:: Dataset records ::

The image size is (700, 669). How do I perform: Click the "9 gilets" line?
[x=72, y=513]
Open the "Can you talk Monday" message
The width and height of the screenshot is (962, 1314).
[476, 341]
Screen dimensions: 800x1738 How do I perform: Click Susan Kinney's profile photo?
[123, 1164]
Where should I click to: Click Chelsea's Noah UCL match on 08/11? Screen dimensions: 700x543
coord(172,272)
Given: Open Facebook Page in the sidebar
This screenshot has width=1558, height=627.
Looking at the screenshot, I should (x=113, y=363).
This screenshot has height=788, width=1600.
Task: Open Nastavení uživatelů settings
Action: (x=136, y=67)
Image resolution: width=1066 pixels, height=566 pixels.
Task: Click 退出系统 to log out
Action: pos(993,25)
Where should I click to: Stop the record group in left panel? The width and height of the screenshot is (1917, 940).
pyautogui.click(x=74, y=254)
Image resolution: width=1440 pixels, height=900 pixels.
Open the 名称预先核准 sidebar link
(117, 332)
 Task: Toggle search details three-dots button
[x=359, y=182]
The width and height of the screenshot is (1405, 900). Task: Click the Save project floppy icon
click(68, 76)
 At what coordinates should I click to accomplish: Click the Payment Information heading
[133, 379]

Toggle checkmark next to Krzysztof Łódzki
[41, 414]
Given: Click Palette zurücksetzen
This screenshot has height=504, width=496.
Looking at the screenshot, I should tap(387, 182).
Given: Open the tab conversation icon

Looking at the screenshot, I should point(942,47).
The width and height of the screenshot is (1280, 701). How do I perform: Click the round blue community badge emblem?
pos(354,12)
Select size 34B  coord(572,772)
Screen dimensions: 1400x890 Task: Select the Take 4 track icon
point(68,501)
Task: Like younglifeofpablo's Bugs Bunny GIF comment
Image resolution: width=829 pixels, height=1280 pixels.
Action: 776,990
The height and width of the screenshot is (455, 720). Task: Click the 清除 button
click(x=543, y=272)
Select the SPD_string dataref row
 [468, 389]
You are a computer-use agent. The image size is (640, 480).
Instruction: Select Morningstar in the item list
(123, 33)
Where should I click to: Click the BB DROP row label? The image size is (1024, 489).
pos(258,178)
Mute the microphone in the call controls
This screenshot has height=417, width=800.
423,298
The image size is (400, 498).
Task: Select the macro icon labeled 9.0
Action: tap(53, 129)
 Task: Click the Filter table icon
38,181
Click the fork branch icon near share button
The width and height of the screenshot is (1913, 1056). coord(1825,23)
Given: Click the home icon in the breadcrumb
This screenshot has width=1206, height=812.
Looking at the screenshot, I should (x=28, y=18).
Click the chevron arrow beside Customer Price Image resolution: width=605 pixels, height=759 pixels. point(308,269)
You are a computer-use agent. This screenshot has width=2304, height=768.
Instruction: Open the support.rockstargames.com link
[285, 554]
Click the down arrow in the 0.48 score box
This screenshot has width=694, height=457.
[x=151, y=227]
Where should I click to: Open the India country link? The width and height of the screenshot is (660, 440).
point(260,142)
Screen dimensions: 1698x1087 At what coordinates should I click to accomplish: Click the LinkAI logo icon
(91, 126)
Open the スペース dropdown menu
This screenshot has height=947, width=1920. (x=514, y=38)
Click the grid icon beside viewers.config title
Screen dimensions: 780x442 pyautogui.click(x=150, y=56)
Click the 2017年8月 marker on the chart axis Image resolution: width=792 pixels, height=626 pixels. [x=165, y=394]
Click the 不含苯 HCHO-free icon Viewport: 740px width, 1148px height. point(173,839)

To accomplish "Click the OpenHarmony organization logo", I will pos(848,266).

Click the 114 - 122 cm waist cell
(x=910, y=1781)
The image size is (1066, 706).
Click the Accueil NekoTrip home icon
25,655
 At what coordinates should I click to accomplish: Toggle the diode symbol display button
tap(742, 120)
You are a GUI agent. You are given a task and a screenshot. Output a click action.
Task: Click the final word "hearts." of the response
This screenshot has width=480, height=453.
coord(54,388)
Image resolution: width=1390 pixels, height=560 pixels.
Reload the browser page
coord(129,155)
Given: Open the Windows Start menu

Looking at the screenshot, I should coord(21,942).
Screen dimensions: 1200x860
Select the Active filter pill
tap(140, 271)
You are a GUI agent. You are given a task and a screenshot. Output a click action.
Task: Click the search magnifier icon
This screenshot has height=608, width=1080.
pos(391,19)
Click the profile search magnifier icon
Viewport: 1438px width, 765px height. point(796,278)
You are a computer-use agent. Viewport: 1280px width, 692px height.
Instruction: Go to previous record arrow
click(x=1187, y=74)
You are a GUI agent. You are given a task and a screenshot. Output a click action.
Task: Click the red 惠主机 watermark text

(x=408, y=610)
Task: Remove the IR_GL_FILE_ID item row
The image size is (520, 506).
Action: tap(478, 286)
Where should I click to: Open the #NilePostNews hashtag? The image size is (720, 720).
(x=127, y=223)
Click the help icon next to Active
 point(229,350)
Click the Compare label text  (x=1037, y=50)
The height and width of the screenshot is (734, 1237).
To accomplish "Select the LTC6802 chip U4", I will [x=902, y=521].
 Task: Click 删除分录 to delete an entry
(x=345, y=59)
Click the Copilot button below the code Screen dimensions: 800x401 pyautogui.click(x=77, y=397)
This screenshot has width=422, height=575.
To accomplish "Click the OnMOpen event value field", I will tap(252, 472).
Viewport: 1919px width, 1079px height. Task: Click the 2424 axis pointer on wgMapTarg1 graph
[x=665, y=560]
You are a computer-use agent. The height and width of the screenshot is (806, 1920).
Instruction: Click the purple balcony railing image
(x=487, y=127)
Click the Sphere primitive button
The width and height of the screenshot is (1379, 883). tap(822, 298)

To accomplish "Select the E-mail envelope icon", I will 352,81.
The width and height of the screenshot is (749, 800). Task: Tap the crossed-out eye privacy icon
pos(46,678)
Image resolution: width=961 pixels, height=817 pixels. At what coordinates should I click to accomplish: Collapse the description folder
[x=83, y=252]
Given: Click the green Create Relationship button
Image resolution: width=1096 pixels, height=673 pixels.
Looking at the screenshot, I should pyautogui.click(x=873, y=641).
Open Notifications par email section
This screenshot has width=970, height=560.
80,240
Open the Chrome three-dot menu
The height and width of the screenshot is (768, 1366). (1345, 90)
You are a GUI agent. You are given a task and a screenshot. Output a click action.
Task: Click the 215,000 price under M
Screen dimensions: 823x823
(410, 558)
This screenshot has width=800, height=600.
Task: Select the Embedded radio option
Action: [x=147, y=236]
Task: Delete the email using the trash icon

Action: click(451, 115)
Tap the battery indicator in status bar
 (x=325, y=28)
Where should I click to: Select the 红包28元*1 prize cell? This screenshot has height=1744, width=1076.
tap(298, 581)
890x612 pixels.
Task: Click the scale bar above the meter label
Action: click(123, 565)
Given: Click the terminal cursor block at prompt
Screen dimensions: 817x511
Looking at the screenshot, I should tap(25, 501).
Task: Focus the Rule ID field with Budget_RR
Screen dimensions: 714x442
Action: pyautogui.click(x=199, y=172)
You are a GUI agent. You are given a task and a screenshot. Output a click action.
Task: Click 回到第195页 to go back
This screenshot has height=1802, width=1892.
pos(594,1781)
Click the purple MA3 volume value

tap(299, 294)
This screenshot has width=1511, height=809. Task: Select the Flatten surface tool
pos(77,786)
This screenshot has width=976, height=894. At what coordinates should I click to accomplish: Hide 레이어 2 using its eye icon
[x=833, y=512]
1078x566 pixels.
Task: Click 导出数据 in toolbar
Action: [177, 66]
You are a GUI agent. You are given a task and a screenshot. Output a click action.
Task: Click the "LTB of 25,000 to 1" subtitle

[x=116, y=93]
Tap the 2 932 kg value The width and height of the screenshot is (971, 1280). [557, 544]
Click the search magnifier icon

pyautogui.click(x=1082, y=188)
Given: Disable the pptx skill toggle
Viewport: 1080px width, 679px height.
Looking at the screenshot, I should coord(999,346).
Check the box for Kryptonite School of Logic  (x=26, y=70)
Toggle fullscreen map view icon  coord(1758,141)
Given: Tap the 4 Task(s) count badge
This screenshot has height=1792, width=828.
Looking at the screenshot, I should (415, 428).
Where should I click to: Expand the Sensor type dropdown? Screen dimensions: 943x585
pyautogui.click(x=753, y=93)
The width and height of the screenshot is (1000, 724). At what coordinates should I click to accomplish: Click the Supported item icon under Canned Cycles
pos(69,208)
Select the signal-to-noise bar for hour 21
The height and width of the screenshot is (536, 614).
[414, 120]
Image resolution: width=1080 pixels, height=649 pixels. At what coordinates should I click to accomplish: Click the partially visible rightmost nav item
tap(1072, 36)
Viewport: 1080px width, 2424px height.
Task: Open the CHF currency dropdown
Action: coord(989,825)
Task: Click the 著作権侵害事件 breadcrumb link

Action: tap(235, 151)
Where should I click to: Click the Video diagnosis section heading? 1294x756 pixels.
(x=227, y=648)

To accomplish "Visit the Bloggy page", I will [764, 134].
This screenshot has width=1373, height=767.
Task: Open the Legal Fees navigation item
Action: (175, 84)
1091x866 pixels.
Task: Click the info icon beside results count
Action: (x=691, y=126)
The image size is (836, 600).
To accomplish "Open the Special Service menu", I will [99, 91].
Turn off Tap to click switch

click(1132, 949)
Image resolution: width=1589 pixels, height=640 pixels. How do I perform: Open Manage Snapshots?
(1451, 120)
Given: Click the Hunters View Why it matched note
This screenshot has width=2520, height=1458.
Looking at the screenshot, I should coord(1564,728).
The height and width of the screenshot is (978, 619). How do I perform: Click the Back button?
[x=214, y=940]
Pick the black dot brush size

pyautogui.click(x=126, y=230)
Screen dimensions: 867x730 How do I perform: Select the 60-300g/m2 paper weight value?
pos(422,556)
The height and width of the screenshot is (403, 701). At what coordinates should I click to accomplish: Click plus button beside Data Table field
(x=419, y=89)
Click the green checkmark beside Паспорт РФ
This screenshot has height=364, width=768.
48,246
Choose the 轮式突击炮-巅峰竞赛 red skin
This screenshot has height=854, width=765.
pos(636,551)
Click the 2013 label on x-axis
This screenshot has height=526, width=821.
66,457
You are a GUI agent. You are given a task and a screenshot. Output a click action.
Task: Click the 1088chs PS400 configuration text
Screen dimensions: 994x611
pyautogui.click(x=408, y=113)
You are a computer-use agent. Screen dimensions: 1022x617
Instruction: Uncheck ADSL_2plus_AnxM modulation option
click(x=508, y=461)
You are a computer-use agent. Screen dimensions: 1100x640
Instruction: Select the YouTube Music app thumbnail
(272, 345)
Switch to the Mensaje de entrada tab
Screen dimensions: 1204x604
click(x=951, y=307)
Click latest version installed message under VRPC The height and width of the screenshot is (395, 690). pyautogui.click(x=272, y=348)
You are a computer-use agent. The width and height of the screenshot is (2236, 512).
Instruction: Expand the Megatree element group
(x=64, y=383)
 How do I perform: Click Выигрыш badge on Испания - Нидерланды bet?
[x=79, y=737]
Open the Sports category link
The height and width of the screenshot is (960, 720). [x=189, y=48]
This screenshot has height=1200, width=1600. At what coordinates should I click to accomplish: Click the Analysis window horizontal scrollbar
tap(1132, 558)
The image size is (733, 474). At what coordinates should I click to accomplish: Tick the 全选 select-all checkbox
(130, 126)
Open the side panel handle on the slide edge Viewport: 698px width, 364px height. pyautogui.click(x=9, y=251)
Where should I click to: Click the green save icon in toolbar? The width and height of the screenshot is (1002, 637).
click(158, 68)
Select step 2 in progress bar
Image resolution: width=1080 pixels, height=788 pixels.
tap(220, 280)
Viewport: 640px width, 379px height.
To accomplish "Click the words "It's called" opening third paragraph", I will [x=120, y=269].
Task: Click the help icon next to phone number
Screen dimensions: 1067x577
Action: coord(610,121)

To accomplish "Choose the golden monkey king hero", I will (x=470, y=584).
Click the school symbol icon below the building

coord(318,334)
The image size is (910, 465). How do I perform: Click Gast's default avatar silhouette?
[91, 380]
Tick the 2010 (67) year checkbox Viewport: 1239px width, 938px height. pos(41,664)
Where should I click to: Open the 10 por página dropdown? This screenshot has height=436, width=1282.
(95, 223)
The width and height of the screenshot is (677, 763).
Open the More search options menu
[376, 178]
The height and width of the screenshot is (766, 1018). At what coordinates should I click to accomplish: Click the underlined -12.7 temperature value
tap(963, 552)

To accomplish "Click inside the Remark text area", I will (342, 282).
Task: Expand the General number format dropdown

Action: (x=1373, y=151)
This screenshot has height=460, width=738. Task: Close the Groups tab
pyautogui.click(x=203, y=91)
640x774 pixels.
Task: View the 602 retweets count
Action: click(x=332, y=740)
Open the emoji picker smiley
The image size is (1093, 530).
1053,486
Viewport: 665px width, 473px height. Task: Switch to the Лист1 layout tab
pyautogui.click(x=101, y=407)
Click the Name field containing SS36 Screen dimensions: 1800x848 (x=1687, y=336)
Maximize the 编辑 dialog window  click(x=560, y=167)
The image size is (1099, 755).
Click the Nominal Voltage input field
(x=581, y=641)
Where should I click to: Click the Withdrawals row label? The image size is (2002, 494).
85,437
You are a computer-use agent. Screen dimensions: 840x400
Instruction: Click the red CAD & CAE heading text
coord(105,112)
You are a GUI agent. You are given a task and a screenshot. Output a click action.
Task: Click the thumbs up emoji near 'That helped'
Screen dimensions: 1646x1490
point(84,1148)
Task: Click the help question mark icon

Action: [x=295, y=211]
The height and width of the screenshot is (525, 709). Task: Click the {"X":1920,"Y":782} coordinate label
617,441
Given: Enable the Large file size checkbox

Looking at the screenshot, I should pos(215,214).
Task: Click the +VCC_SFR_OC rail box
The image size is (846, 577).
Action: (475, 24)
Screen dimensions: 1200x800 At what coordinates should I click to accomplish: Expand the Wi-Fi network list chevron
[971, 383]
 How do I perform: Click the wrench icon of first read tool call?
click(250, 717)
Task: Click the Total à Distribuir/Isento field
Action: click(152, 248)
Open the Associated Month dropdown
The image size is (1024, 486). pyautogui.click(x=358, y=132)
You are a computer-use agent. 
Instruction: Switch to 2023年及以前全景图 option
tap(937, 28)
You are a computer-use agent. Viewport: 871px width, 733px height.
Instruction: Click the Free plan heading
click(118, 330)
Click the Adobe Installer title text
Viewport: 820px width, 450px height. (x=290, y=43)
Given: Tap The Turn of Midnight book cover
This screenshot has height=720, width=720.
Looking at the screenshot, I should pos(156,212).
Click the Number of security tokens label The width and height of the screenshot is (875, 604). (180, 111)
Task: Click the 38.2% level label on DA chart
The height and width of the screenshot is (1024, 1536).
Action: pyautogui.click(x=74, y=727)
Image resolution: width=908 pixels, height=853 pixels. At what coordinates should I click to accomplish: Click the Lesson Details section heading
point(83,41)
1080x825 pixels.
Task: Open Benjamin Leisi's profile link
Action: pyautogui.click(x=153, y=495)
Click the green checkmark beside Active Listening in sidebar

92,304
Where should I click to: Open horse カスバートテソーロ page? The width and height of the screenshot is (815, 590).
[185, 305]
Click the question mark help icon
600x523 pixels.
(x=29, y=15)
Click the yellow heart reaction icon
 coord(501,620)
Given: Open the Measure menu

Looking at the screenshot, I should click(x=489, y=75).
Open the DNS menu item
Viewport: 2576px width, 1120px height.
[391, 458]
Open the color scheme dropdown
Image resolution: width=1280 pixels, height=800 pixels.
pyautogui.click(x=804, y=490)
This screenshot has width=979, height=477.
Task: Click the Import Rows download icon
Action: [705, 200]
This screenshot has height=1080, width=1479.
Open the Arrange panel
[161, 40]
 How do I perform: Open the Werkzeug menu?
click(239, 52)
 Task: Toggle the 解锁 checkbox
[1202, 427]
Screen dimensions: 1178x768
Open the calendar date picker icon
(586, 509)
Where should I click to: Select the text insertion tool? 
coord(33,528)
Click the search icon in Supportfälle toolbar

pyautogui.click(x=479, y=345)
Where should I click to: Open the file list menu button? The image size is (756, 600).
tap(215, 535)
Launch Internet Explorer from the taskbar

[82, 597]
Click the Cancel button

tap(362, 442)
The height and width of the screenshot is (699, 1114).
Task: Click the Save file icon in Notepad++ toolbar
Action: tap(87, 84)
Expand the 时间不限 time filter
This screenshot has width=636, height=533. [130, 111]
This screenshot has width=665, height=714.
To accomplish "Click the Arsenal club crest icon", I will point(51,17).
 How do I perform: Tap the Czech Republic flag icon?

:::

◆ Work to be completed ◆
The answer should consist of all lines from the records above that hold the word "chart".

◆ Result for this exercise ◆
Click the 2017年8月 marker on the chart axis Image resolution: width=792 pixels, height=626 pixels. [x=165, y=394]
Task: Click the 38.2% level label on DA chart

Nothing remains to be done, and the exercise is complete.